We have all been invited to various events and organizations as guests. We receive emails, letters, and phone calls from other professionals extending that invitation. But what do we actually do with that invitation? Is our ‘knee jerk’ reaction to delete the email? Throw the invitation into the recycle bin? Or decide not to return the call? How we choose handle these situations will say a lot about us, not only professionally, but personally as well.
If someone has taken the time to personally invite you somewhere (notice the word personally), it is because they think highly of you. In their opinion you are a person worth introducing to others, a person that has made an impression on them, and one that they feel would benefit from attending as a guest. If that doesn’t boost your ego and credibility, then read that sentence again.
For my BNI Chapter’s Visitor Day I sent out 35 invitations. Each included a personalized, handwritten note from myself. I was very selective with whom I extended an invitation to. It was important to me that I invite high level professionals, who exhibited leadership, credibility, and integrity, plus would compliment the existing group. With only a week to go until the event, I have only received a response from 7 of the 35 individuals indicating whether or not they would be my guest. Interesting message.

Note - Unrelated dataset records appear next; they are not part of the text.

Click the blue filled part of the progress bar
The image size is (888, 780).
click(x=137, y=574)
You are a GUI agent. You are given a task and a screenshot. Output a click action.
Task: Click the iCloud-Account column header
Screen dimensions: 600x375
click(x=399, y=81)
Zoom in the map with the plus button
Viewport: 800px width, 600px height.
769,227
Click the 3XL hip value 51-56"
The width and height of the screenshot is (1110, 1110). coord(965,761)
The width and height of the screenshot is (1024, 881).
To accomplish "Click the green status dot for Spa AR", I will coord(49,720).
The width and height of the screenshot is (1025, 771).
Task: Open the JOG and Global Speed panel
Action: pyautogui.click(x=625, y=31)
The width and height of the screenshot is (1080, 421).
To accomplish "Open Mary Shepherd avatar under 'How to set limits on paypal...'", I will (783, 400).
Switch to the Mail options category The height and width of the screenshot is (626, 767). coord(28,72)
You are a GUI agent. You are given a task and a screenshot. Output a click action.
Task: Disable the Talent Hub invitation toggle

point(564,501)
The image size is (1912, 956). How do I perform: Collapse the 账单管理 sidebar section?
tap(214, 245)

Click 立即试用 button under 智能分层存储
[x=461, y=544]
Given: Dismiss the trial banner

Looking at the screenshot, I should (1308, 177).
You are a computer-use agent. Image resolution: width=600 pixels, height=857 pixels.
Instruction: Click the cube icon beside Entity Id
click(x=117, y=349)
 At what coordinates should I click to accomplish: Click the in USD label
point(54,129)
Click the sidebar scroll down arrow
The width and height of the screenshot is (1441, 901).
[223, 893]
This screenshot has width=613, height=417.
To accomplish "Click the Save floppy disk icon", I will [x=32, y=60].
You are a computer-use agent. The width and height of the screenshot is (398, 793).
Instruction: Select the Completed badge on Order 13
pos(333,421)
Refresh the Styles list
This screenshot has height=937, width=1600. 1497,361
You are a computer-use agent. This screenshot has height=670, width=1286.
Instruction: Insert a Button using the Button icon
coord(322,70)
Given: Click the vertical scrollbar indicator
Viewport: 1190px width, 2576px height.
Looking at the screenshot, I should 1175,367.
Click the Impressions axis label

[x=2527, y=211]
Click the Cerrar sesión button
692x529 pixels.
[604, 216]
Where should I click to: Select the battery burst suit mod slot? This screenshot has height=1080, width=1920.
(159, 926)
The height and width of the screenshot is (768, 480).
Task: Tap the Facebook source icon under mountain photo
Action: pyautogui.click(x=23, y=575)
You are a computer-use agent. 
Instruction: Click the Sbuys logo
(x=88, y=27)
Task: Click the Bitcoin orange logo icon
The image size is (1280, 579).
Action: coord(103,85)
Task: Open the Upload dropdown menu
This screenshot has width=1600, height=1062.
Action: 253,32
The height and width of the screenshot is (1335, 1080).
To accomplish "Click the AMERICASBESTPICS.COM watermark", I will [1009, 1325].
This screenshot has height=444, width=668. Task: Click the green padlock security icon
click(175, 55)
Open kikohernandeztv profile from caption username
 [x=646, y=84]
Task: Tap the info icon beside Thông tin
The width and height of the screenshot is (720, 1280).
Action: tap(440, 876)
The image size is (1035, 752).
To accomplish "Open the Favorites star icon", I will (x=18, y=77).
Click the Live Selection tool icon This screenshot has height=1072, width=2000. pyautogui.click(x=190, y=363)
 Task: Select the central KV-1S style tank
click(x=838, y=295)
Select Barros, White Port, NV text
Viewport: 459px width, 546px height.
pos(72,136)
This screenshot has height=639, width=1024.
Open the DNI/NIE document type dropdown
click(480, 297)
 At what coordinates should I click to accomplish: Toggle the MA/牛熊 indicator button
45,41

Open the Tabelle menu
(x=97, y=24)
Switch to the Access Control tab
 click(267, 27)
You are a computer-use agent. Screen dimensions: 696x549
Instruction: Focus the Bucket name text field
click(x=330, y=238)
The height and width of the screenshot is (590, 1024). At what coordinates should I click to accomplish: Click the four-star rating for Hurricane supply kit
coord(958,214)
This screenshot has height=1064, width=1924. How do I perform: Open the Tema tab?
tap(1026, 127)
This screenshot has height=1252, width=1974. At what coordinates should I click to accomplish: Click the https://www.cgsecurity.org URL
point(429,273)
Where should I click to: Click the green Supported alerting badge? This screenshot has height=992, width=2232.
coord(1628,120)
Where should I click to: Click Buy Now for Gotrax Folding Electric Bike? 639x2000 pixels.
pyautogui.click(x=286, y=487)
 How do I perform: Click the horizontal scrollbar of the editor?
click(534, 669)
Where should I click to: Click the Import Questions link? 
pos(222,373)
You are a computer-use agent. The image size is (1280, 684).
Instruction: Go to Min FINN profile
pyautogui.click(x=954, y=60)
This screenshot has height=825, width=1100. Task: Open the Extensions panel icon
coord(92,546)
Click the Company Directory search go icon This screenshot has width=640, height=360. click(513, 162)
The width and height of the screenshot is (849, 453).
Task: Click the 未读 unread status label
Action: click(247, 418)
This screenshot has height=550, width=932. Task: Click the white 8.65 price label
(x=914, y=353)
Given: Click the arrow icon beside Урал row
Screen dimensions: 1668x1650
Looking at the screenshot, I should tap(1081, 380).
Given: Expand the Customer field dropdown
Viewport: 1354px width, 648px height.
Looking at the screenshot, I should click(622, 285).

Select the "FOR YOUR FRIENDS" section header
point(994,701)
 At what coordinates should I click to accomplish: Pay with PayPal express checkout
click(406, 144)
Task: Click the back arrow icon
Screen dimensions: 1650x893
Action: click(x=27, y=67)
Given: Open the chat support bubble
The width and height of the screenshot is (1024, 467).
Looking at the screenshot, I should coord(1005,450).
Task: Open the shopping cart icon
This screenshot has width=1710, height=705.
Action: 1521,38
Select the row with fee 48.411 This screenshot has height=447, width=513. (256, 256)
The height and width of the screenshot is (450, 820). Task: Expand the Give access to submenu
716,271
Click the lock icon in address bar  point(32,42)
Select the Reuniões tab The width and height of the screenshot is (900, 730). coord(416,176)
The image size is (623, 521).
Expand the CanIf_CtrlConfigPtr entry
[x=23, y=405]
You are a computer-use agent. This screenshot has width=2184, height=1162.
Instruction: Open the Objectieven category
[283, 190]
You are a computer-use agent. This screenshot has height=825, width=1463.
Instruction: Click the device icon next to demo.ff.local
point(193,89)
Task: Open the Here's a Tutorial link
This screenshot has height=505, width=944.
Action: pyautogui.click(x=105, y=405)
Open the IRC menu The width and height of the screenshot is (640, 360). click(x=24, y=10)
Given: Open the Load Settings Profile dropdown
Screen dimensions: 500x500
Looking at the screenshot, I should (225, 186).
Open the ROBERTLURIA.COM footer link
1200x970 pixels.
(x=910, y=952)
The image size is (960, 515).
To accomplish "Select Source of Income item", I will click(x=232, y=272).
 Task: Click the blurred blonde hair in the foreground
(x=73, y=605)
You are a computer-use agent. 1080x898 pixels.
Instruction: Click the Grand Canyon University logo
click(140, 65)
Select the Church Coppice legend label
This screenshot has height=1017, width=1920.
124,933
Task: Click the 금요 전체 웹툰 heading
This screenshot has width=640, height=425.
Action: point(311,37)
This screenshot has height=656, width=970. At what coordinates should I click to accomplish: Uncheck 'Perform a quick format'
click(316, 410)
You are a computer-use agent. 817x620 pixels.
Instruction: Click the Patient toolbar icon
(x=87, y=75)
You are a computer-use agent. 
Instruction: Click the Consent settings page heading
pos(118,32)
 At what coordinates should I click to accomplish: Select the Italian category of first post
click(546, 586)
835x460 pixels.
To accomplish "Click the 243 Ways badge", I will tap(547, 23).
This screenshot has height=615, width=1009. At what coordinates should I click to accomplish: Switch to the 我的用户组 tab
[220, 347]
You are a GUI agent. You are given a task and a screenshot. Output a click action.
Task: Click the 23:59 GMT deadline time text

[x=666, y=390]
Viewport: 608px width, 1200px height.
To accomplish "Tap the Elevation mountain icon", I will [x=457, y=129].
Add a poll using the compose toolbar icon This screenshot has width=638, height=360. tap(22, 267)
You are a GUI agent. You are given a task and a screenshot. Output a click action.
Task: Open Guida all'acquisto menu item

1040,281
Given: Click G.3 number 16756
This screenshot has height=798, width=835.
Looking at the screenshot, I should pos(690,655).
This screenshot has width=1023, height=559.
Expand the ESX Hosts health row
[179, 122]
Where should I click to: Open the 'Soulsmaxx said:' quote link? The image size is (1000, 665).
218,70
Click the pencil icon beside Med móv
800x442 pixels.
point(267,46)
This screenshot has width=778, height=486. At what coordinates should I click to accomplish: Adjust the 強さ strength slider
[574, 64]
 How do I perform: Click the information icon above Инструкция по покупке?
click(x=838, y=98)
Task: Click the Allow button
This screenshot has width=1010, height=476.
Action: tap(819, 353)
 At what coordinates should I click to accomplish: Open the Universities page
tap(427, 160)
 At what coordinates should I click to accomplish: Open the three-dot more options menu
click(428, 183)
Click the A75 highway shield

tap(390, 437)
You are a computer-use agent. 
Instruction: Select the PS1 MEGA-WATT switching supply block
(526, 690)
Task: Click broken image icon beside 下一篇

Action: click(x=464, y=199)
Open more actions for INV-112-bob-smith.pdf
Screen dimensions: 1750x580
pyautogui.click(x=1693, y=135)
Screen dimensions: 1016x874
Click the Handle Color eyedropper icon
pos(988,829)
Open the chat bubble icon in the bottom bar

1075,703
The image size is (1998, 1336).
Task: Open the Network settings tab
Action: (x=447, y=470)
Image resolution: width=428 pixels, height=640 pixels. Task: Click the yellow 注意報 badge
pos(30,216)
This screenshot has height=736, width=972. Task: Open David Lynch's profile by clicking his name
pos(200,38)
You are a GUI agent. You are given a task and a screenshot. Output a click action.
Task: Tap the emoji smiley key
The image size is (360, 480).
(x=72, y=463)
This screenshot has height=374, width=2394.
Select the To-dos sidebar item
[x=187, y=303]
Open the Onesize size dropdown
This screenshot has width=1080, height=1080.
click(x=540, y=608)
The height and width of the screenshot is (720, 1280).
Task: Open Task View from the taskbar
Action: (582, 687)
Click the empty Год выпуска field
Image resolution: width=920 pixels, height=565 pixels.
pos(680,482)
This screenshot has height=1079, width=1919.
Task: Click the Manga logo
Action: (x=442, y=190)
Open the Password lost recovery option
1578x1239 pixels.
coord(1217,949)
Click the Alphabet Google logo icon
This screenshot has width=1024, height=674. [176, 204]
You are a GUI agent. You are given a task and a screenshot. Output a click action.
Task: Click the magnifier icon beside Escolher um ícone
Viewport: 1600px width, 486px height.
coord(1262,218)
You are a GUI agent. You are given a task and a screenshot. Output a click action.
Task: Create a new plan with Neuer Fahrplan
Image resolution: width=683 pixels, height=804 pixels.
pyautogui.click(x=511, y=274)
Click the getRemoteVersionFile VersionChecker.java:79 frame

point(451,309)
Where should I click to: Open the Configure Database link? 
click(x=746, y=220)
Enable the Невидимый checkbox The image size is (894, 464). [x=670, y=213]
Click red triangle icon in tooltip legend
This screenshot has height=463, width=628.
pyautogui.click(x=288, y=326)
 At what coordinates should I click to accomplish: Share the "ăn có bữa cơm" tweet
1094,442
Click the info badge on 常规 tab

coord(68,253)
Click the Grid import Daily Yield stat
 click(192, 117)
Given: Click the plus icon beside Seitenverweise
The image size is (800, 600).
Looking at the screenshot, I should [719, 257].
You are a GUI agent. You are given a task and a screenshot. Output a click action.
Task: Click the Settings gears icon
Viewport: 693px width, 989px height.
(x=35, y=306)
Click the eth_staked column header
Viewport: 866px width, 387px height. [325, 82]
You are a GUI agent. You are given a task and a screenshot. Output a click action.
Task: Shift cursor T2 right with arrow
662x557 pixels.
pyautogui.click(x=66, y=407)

When I received the R.S.V.P. I must admit that their level of professionalism and integrity skyrocketed in my eyes. It didn’t matter whether they could attend or not, what did matter was that they took the time to read the letter and respond to me. That attention to detail and inherent sense of professionalism speaks volumes of their personal branding.
I think the lesson learned here is – how we choose acknowledge others will determine how people continue to view us professionally. Courtesy is key with a true professional. With all the work we invest each day to build our book of business, it validates and amplifies our success if others notice it. Being top of mind to others is a compliment. Shouldn’t we treat an R.S.V.P. as such?
Keep it personal.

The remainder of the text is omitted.